The aim of the study was to evaluate the meaning of preoperative visualization data for planning the surgery for patients with PHPT.
The study was conducted at SPBU Hospital in 2017-2018. 810 patients who underwent a primary surgery for PHPT were included in the study. Preoperative imaging results were investigated and multivariative logistic regressions were calculated to assess the predictive values of preoperative data. The rate of cases with persistent disease and cases with MGD were compared between patients with different results of preoperative data.

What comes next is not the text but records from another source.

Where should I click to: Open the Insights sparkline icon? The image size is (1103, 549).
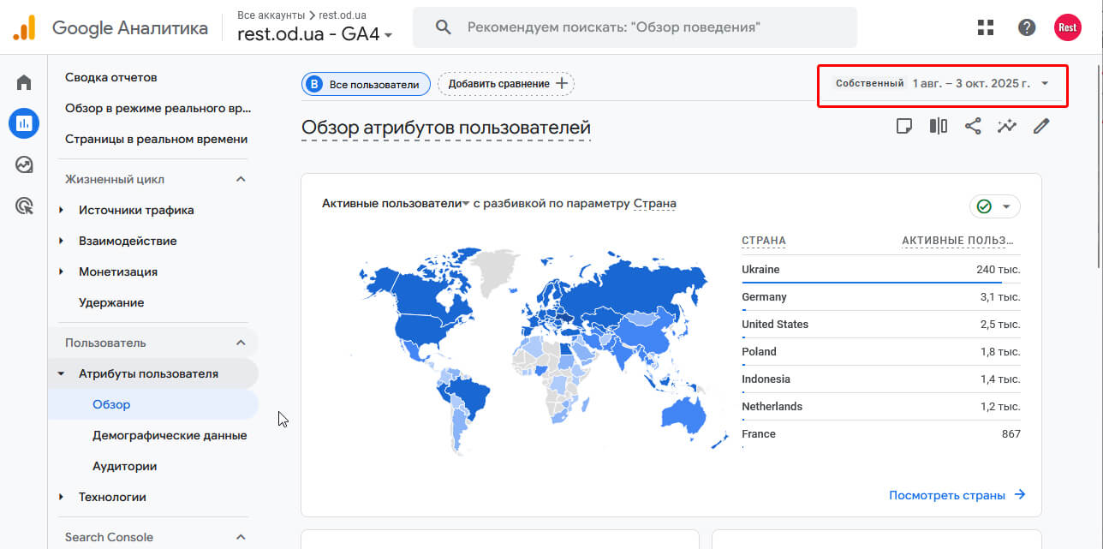pos(1007,127)
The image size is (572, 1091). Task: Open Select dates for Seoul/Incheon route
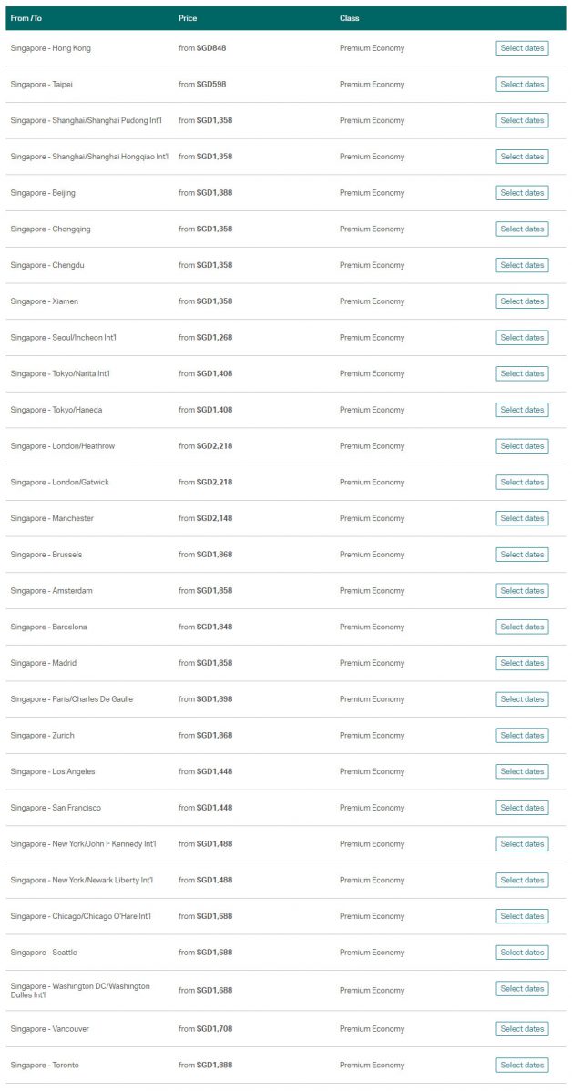[522, 338]
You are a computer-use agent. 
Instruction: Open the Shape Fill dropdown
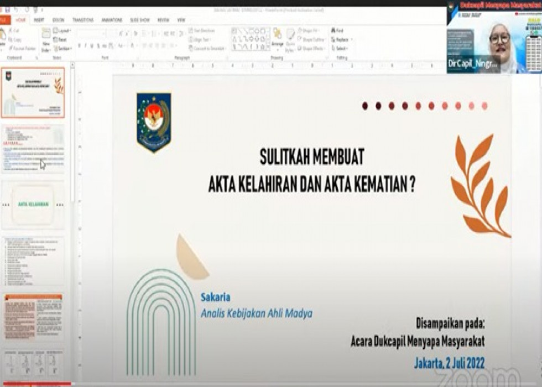(312, 31)
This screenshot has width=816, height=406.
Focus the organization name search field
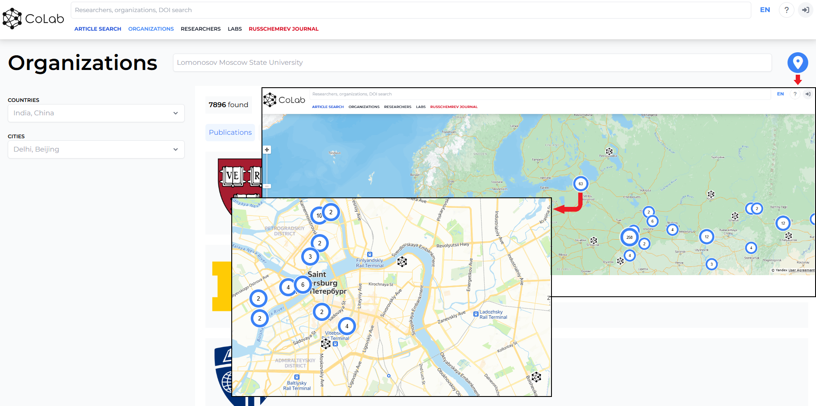(472, 63)
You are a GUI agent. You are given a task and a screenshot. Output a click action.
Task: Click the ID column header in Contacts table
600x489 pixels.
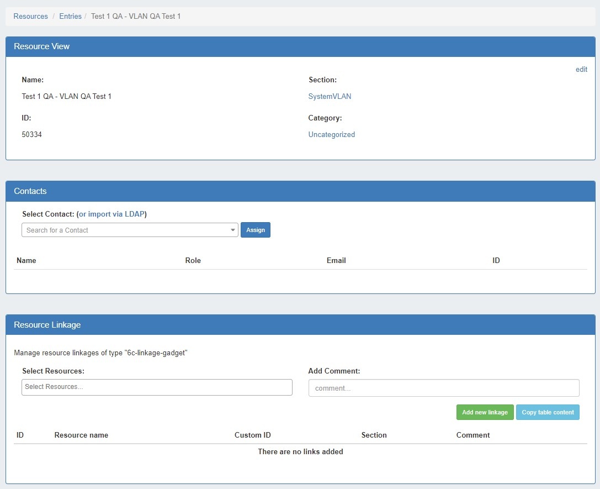[496, 261]
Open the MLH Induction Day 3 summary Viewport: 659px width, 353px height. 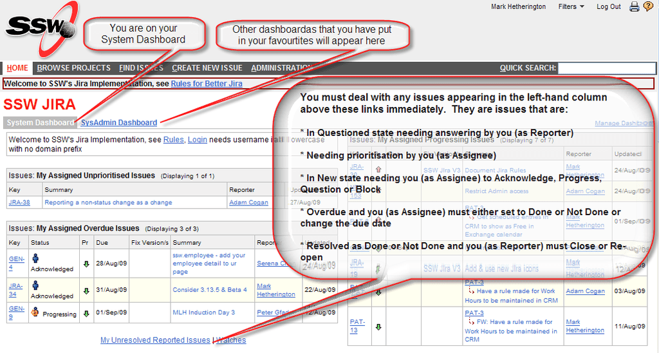coord(203,312)
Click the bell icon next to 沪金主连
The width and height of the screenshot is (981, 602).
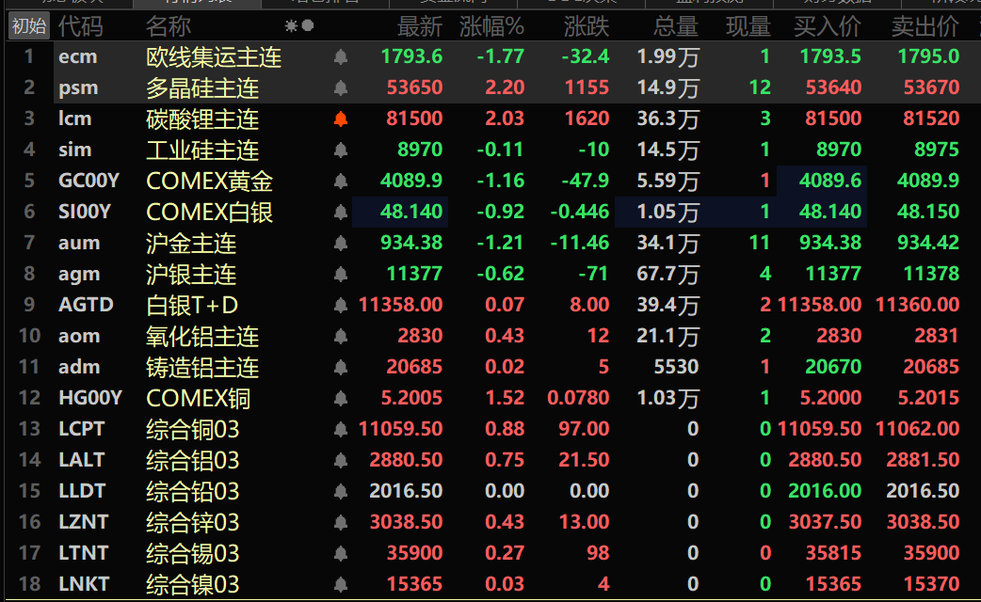341,243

Age, sex, body mass index, negative results of preoperative US, MIBI and 4D CT were not independently associated with the higher risk of multiglandular disease. The larger number of performed preoperative visualization studies were associated with the higher risk of persistence. 37% cases of MGD were not identified preoperatively. There were 7 cases with previously unsuspected second adenomas found only due to bilateral neck exploration.
Any combination of preoperative visualization modalities was not able to rule out the MGD reliably. Efficacy of surgical treatment was not associated with the higher number of preoperative studies. Bilateral neck exploration may decrease the rate of the persistent hyperparathyroidism improving the identification of multiglandular disease.
异常甲状旁腺的精确定位对于原发性甲状旁腺功能亢进症(PHPT)的成功手术至关重要。虽然大量患者可通过聚焦甲状旁腺切除术成功治疗,但持续性PHPT的发生率相当高,主要原因是未检测到的多腺体疾病(MGD)。
本研究的目的是评估术前可视化数据对PHPT患者手术规划的意义。
该研究于2017 - 2018年在圣彼得堡国立大学医院进行。纳入810例行PHPT初次手术的患者。研究术前成像结果并计算多变量逻辑回归以评估术前数据的预测价值。比较术前数据结果不同的患者中持续性疾病病例和MGD病例的发生率。
年龄、性别、体重指数、术前超声、MIBI和4D CT的阴性结果与多腺体疾病的较高风险无独立相关性。术前进行的可视化研究数量越多,持续性风险越高。37%的MGD病例术前未被识别。有7例仅因双侧颈部探查发现了先前未怀疑的第二腺瘤。
术前可视化方式的任何组合都不能可靠地排除MGD。手术治疗效果与术前研究数量增加无关。双侧颈部探查可能会降低持续性甲状旁腺功能亢进症的发生率,提高对多腺体疾病的识别。